National Geographic Explorer has been cruising all night, making its way westward across the top of Iceland. The sea is very nice with occasional humpback whales and plenty of seabirds. As we sail, a couple of lectures punctuate the morning.

During an early lunch, we dock at the town of Ísafjörður. There are a few options here, including just exploring the town. I opt for the Arctic Fox Center and the Valagíl hike. The arctic fox is the only indigenous land mammal in Iceland. They are not liked by the farmers because they have a taste for chickens and lambs. For many years now, arctic foxes have been trapped on the island because there is no more sea ice. We get to meet one of the very cute foxes and learn about their history and biology. There is also coffee and Icelandic ‘wedding cake,’ made from local rhubarb. It is very good!
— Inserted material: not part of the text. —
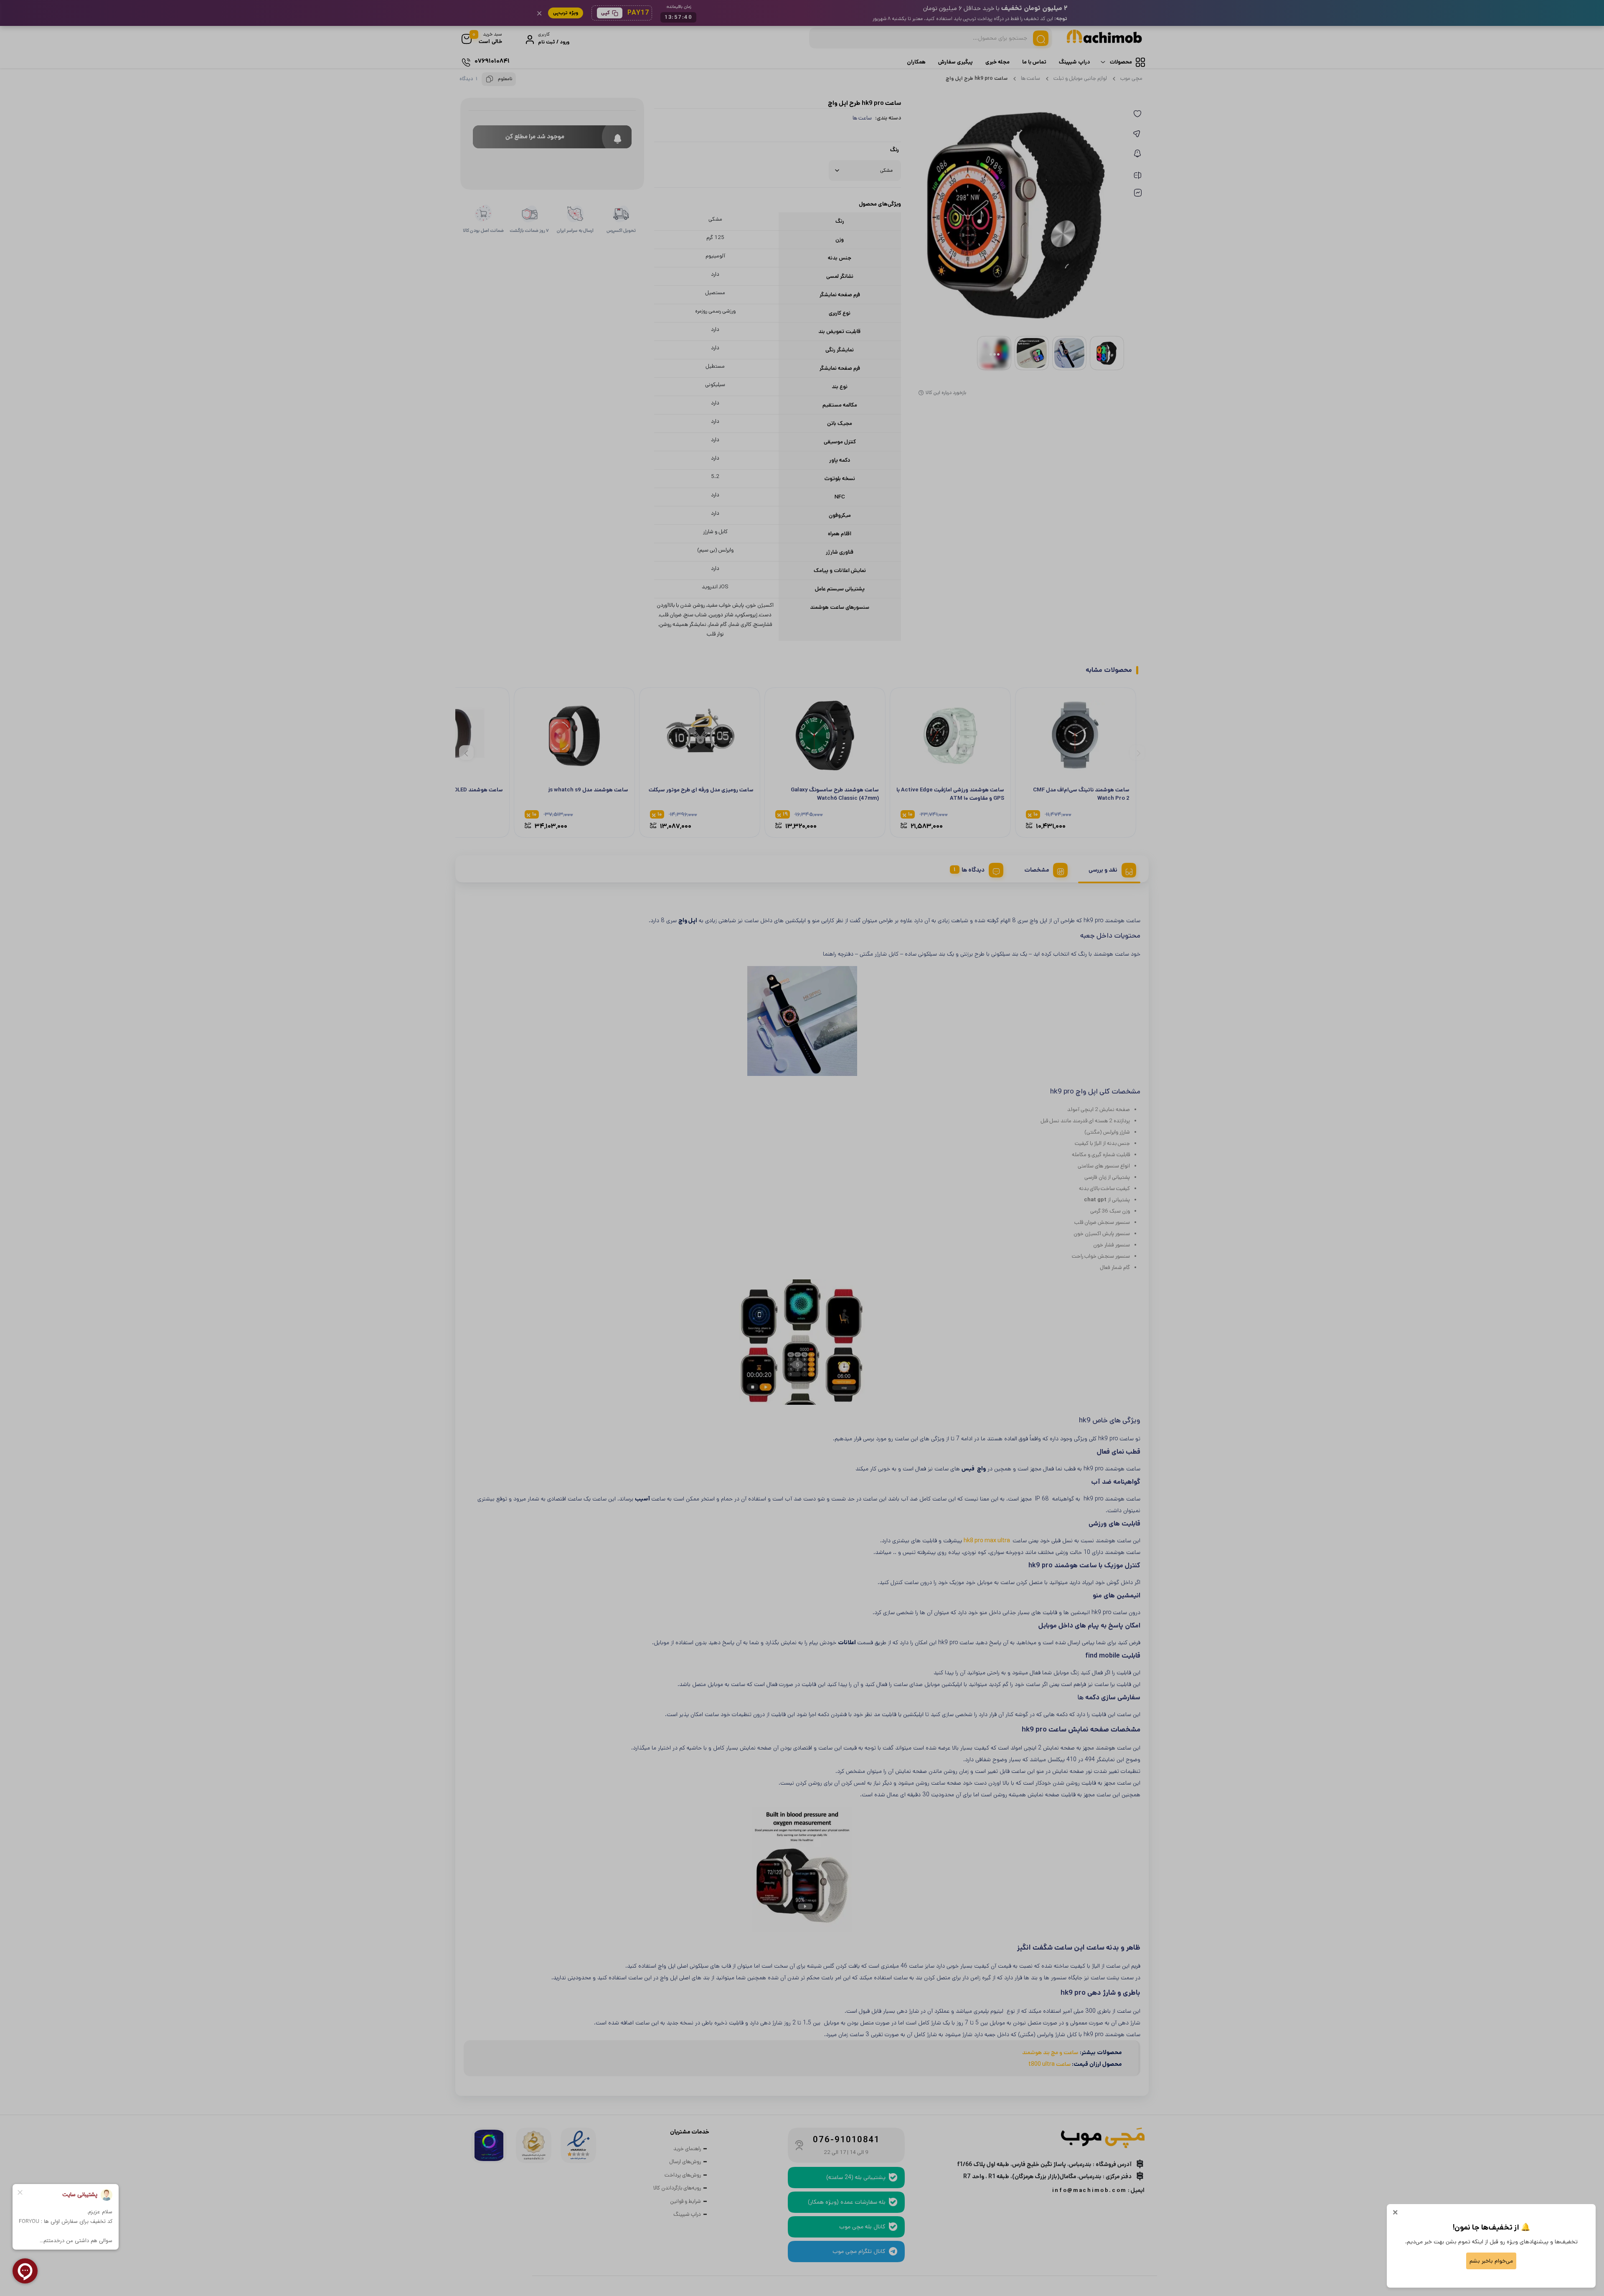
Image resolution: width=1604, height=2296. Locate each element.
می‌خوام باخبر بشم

After the Arctic Fox Center, we drive to the mouth of a wide valley. There are many waterfalls feeding the lively stream in the center of the valley. Our mission is to reach one of the waterfalls, maybe a bit over a mile away. It is hard for me because there are so many flowers to distract me. The gently sloping sides of the valley are boggy. It is easy to tell that the slow-moving water, under the bog vegetation, has become acidic and anerobic. The rocks where the water emerges from under the boggy vegetation are colored a rusty-red due to iron oxide (rust). In the anerobic environment, iron becomes soluble until it reaches the air with oxygen again. Several species of bacteria take advantage of the energy they can gain by oxidizing the iron. The bacteria cause what looks like an oil slick on the water surface. The acidic water also depletes minerals needed for plant growth, providing a habitat for plants with a different plan.

Low nutrient bogs provide a perfect environment for carnivorous plants. That is, plants that get nutrients from their insect prey. There are two species of carnivorous plants here: the butterwort and the sundew. Both plants have sticky leaves, and they attract, trap, and digest small insects.

After an early dinner, we visit Vigur Island. Here, safe shelter is provided for nesting eider ducks. In return, the eider is used as soft down for pillows and comforters. For us, there is a tour of the island facilities and hopefully more rhubarb treats!